18. What is your approximate value for λ? 19. What is your approximate value for ¼ λ? 20. What is your approximate value for ¾ λ? Use your answers to Questions #19 and 20 as starting points to find your resonance lengths. 21. What is the length of the air column for your first resonance? This is your value for ¼ λ. From this, determine λ. 22. What is your first experimental value for λ? 23. What is the length of the air column for your second resonance?
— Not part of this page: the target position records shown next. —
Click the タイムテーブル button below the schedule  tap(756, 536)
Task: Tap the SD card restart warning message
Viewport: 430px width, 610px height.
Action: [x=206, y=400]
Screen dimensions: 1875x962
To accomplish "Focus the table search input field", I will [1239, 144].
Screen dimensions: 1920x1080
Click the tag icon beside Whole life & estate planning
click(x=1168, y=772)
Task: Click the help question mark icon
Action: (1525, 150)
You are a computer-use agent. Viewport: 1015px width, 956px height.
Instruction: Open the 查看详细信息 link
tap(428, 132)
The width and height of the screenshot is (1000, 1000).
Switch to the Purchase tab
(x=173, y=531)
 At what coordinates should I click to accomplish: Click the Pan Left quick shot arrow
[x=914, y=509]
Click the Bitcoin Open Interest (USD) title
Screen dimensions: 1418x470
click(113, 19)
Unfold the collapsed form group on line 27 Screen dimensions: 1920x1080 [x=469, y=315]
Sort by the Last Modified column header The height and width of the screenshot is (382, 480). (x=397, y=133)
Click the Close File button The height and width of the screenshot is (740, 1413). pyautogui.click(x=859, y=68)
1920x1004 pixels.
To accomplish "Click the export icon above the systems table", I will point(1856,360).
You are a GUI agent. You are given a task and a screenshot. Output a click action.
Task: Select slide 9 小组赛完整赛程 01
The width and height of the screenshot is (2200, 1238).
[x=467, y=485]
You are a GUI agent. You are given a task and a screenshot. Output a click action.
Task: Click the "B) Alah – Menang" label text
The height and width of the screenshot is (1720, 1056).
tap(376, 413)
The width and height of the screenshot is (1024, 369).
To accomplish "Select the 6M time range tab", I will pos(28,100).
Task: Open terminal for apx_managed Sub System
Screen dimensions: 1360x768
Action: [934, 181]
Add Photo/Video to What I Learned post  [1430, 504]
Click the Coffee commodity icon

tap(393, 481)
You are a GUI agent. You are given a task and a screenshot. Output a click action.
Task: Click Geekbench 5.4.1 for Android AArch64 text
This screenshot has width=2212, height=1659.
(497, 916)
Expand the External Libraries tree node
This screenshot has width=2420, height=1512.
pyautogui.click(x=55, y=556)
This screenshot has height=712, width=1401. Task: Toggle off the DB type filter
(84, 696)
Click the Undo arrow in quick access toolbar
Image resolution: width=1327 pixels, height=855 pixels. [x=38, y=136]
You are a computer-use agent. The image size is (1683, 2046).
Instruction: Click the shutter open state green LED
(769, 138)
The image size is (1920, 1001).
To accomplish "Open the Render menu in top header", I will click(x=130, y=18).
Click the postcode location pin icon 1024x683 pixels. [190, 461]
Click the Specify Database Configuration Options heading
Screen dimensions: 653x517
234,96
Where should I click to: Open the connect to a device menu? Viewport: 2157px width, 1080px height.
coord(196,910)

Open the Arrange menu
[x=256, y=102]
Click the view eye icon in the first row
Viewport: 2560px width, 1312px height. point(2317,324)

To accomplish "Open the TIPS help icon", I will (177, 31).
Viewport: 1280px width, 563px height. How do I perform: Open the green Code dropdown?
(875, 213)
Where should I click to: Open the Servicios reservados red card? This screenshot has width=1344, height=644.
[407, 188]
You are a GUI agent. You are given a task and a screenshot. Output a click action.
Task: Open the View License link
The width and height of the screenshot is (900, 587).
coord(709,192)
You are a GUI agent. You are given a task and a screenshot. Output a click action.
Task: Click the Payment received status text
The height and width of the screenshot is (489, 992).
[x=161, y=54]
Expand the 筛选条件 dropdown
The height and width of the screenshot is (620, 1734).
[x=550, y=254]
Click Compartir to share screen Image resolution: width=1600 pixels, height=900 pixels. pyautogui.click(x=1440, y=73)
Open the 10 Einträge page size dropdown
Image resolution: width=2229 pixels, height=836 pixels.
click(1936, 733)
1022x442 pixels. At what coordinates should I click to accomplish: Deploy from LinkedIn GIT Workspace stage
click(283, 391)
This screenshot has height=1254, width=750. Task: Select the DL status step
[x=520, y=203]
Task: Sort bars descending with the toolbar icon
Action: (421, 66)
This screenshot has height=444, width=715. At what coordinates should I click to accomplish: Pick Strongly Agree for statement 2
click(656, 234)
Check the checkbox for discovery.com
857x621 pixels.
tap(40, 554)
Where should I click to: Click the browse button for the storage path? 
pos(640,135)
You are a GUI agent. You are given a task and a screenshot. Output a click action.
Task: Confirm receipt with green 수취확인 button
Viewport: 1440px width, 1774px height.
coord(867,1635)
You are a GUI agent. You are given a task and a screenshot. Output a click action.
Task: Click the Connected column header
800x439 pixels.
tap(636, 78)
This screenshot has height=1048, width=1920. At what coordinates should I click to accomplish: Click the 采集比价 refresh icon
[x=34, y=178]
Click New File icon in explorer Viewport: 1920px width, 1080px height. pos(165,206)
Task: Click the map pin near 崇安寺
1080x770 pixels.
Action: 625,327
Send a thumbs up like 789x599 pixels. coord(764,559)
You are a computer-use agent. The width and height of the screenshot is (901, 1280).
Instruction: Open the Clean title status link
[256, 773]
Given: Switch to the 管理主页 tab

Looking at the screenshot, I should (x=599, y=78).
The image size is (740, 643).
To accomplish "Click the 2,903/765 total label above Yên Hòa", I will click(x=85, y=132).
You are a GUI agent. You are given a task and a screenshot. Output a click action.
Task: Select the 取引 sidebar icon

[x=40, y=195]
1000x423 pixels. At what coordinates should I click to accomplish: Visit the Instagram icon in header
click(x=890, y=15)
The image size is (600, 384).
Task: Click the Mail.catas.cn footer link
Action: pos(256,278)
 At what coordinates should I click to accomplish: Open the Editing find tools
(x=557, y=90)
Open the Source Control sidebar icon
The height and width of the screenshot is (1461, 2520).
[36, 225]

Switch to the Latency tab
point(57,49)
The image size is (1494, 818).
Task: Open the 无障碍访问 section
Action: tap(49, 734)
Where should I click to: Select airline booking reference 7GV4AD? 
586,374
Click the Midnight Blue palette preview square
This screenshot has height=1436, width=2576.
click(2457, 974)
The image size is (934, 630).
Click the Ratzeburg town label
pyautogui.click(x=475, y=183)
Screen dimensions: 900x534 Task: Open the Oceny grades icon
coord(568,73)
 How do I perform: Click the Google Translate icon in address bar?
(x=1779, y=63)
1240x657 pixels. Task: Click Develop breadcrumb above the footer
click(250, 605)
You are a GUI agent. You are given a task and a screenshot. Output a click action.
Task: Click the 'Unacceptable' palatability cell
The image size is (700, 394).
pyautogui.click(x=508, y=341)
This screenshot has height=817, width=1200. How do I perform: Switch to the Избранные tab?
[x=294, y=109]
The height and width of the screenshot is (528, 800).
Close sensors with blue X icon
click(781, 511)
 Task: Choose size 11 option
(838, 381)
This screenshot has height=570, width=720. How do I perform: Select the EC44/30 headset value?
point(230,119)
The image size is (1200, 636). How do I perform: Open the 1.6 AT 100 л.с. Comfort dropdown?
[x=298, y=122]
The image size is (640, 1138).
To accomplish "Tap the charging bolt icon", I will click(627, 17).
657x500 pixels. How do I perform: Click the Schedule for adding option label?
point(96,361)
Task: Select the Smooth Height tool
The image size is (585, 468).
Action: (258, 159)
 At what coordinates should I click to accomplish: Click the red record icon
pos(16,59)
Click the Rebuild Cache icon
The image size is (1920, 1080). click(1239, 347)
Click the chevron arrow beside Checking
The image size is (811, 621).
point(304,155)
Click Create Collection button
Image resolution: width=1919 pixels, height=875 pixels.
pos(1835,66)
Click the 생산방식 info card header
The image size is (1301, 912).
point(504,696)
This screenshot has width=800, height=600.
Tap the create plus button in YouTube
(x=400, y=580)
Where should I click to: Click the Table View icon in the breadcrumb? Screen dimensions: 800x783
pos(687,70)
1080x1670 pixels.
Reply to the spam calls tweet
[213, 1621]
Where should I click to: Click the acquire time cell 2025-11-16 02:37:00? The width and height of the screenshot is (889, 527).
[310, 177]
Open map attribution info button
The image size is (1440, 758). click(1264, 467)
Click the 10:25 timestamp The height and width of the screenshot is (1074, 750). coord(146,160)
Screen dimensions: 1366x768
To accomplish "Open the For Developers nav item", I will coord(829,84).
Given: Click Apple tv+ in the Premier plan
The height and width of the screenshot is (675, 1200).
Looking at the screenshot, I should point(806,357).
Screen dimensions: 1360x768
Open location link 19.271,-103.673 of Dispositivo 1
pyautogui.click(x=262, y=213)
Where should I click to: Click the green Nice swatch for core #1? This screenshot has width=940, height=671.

This is your value for ¾ λ. From this, determine λ. 24. What is your second experimental value for λ? 25. What is your average value for λ?
26. Using your average λ and your tuning fork frequency, what is the speed of sound? 27. What is your value for λ using twice the difference between the resonance lengths? 28. What is your value for the speed of sound using the λ from Question #27? 29. Assuming your answer to Question #14 is the correct v sound, what is the error for your v sound from Question #26. 30. Assuming your answer to Question #14 is the correct v sound, what is the error for your v sound from Question #28. Notice that although we did use an approximate value for the speed of sound to help us find the location of the resonances, it wasn t absolutely necessary to do that. With patience, and enough time, the resonances can be found without a starting point, and from them the speed of sound can be accurately determined. Clean-Up Pour out as much of the water from the resonance tube apparatus as you can, wipe up any spills, and return all of the equipment to the arrangement in which you found it.